Ersa menganggukkan kepalanya penuh pengertian. "Lalu, biasanya Ayahnya Pak Biru itu marah karena apa? Mungkin karena habis keluar dari mana gitu?"

"Enggak, kaya marahnya itu tiba-tiba. Pernah Ayah di rumah baca koran. Saya umur dua belas saat itu. Saya lewat di depan Ayah untuk pergi ke kamar mandi tapi tiba-tiba Ayah bentak-bentak saya, nyuruh saya ambil kopinya, dan ngatain saya nggak becus. Itu berulang kali terjadi di situasi yang berbeda-beda."

"Jadi kayak tiba-tiba aja gitu ya?"

"Iya, tiba-tiba. Saya nggak suka cara Ayah memperlakukan keluarganya semena-mena, terutama ke Kakak dan Bunda."

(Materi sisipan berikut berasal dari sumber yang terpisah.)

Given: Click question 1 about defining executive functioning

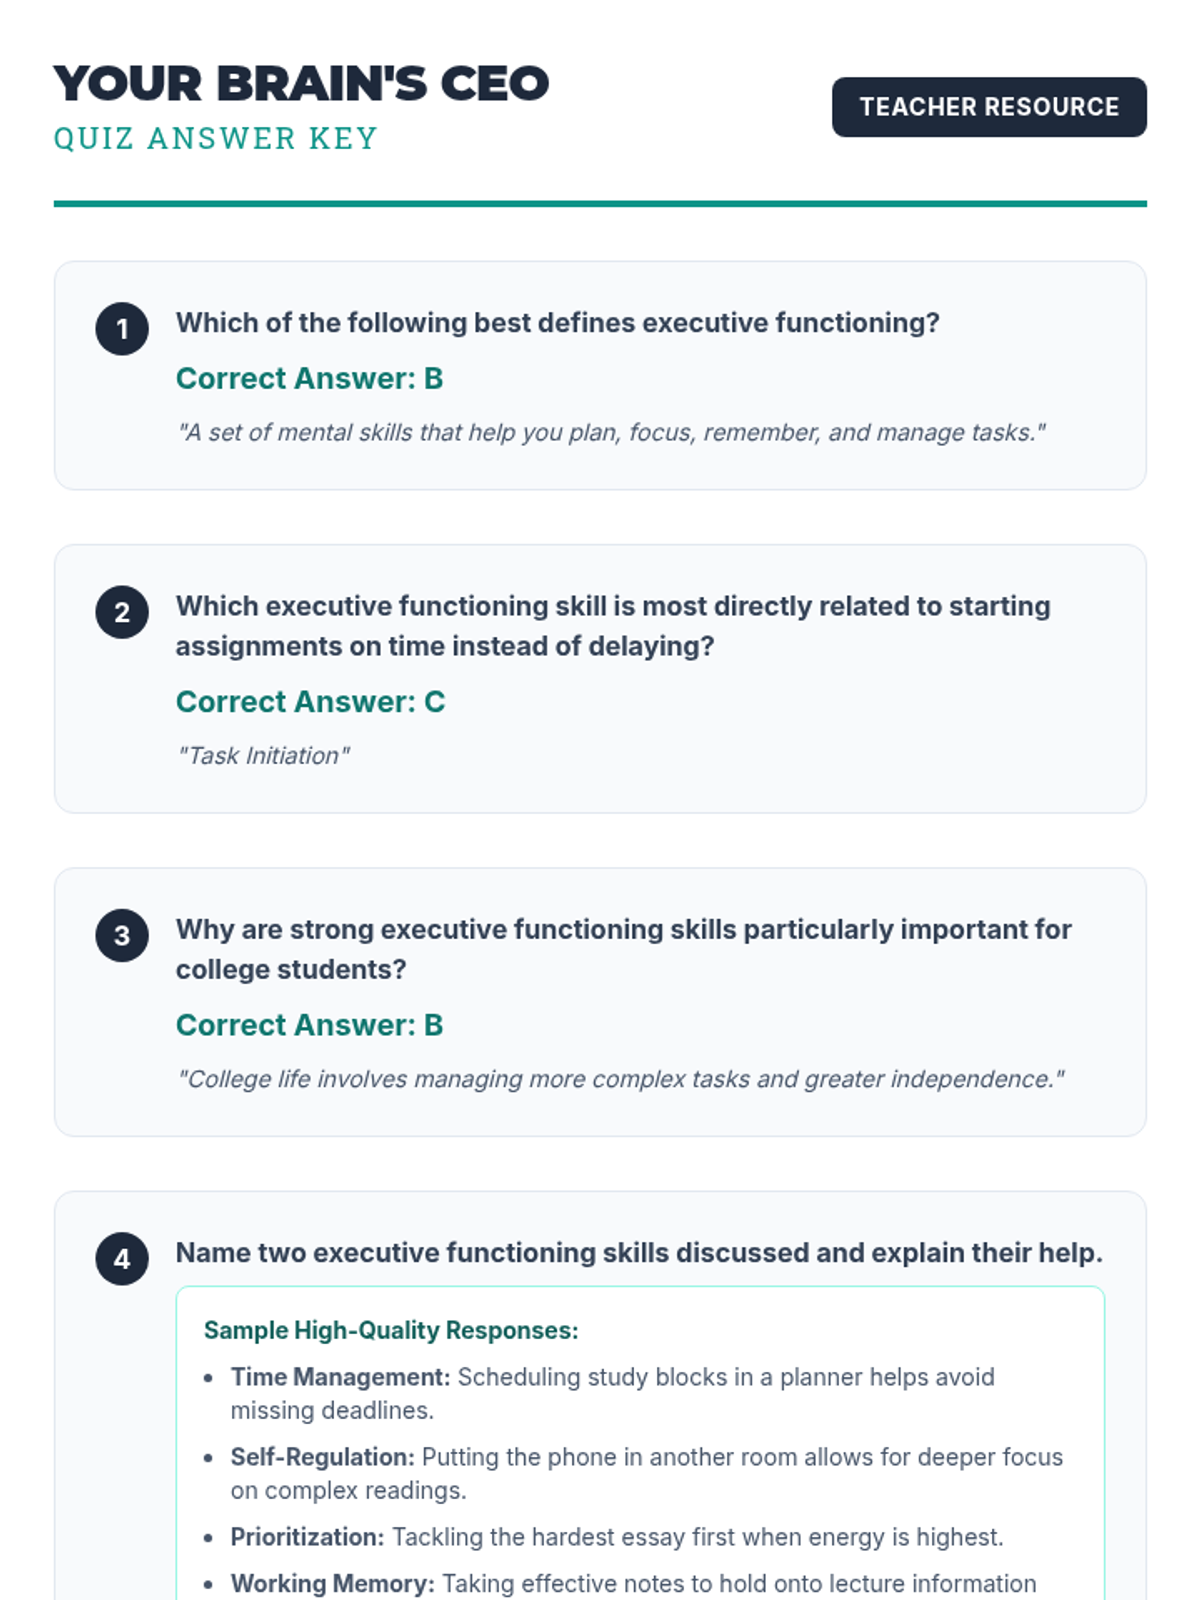Looking at the screenshot, I should click(x=557, y=323).
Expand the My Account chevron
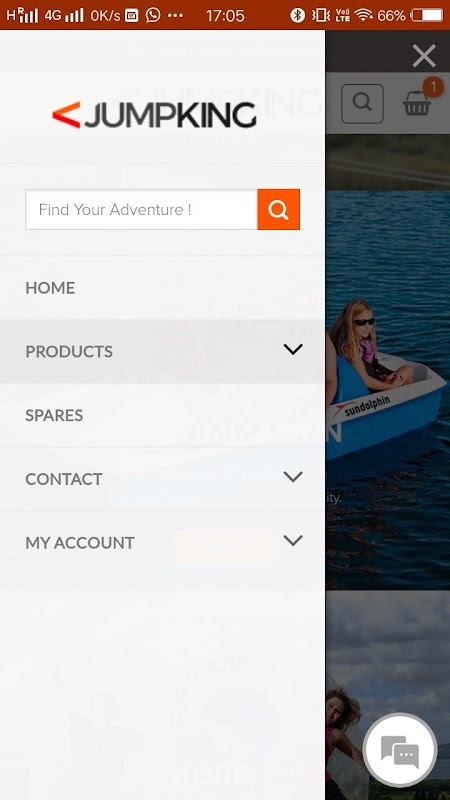 click(x=293, y=540)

"Oke," Ersa menyahut pelan sembari menganggukkan kepalanya lagi. Dia menatap Biru tepat di mata sembari menggerakkan kedua tangannya ketika sedang membuat sebuah perumpamaan. "Dari cerita Pak Biru yang lumayan berat dan sudah Pak Biru alami sejak kecil ini, saya bisa tahu Pak Biru itu orang yang sangat baik. Memahami situasi Ayah yang sedemikian rupa, Bunda yang melampiaskan amarah akibat Ayah yang keras ... nggak banyak orang seperti Pak Biru,"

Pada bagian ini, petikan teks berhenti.